#### What this task involves
The answer should match the entries that follow exactly, except that no image appears in it.

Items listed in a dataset
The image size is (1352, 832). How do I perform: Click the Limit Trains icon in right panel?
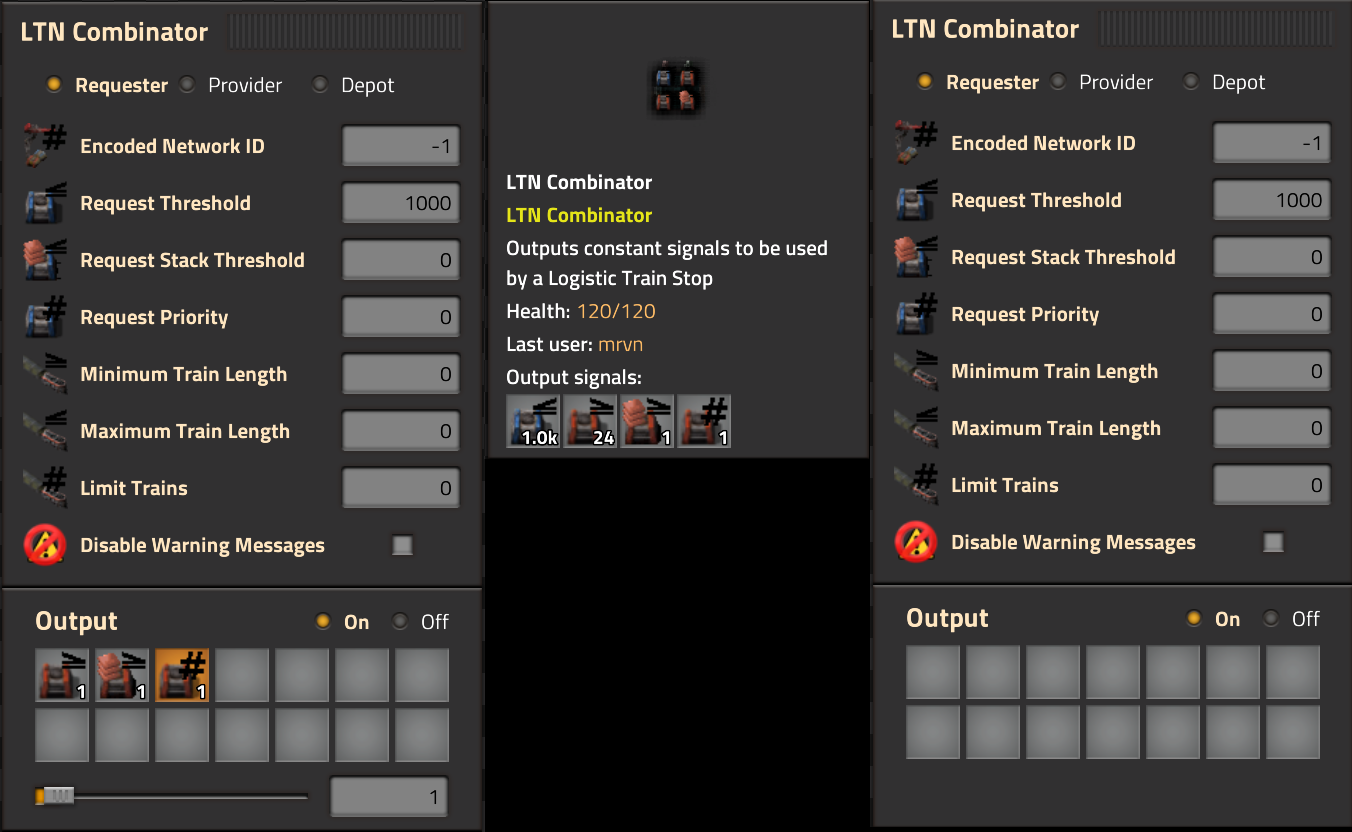tap(916, 485)
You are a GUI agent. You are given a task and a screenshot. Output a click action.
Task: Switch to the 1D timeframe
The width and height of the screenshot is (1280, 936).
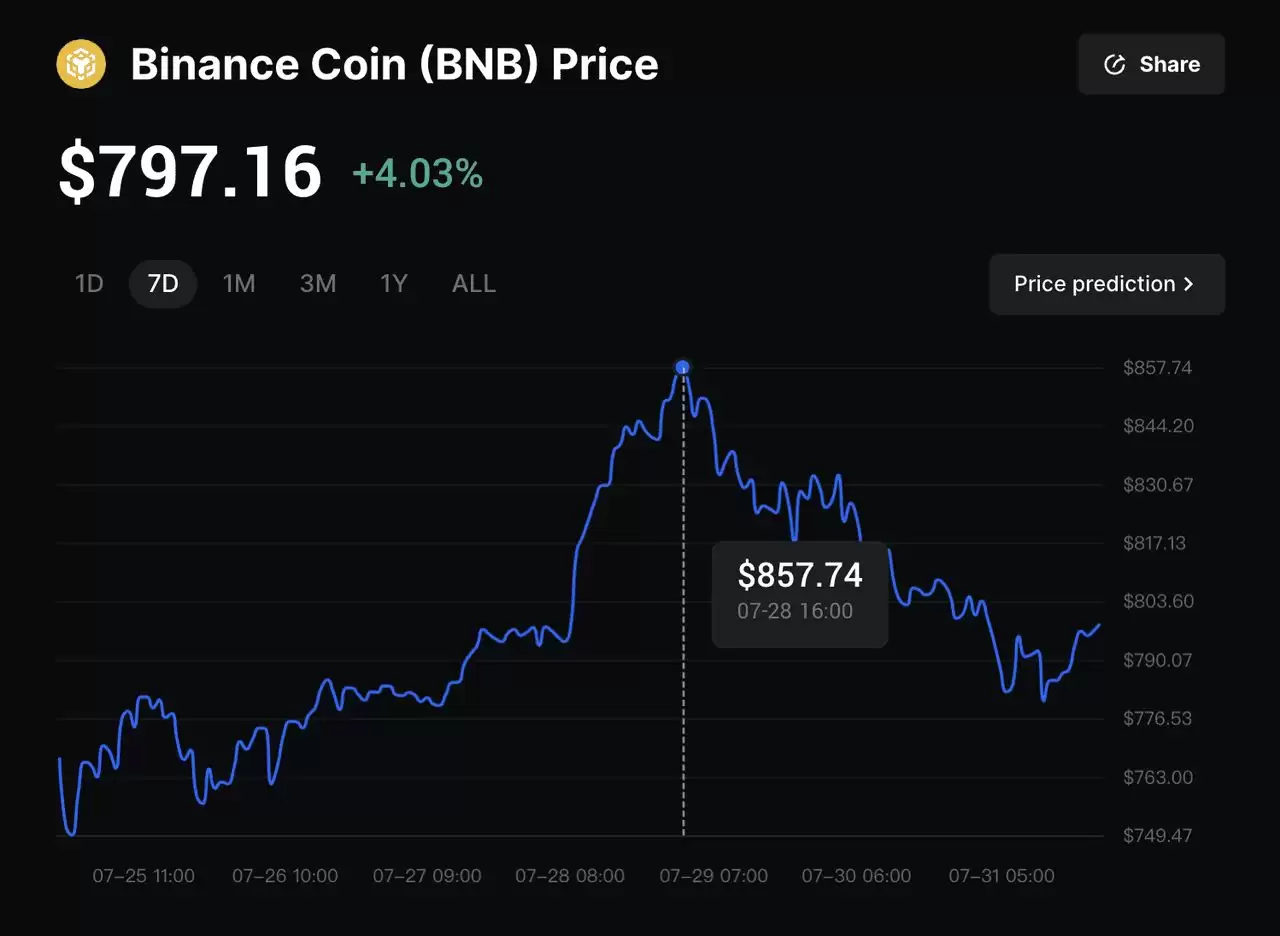click(x=88, y=284)
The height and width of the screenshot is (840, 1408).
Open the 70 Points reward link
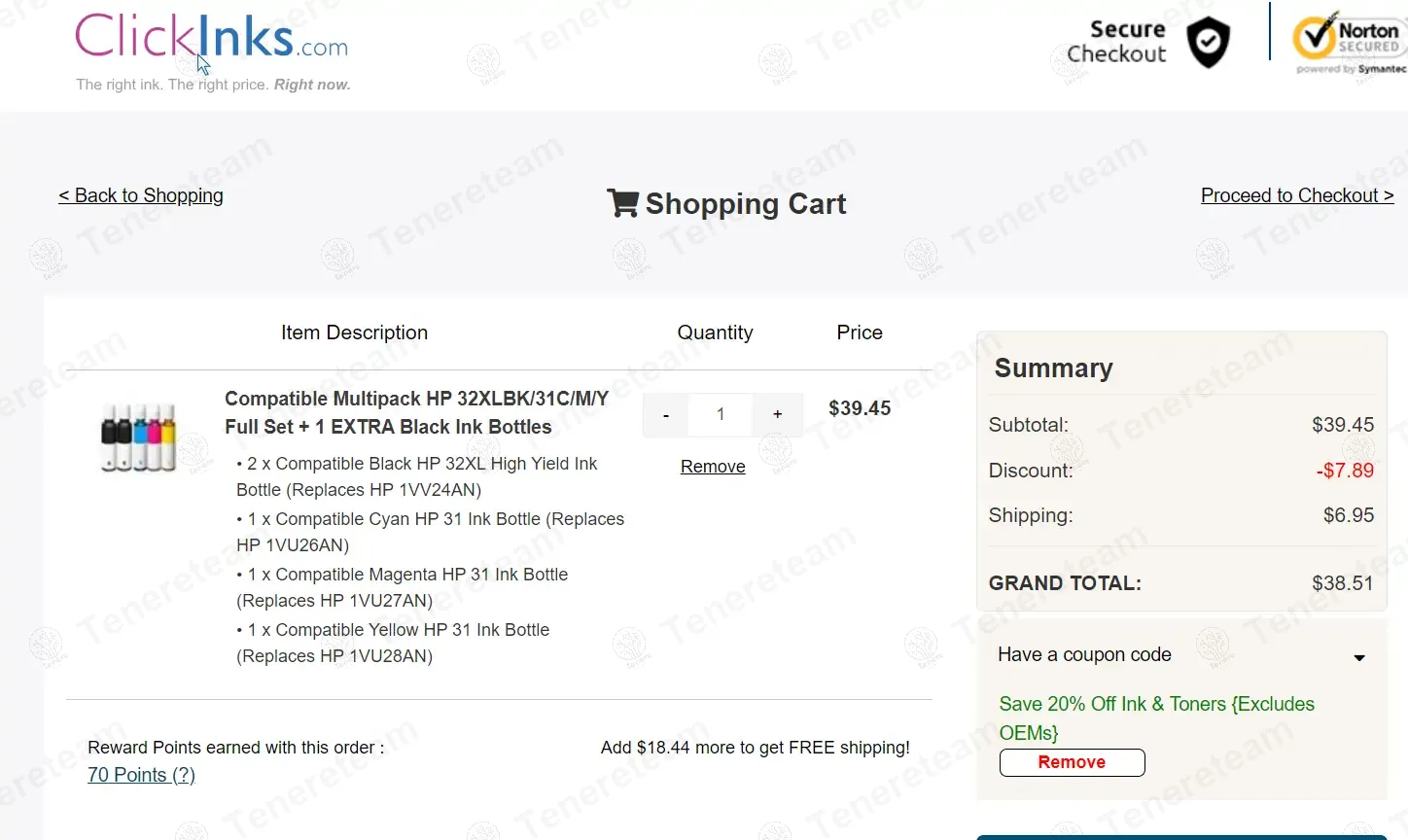coord(141,775)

#### Exercise solution
The image size is (1352, 832). How do I perform: Click the Limit Trains icon in right panel?
tap(916, 485)
You are a GUI agent. You are given a task and a screenshot. Output a click action.
Task: Switch to the 1D timeframe
The width and height of the screenshot is (1280, 936).
click(x=88, y=284)
The height and width of the screenshot is (840, 1408).
Open the 70 Points reward link
coord(141,775)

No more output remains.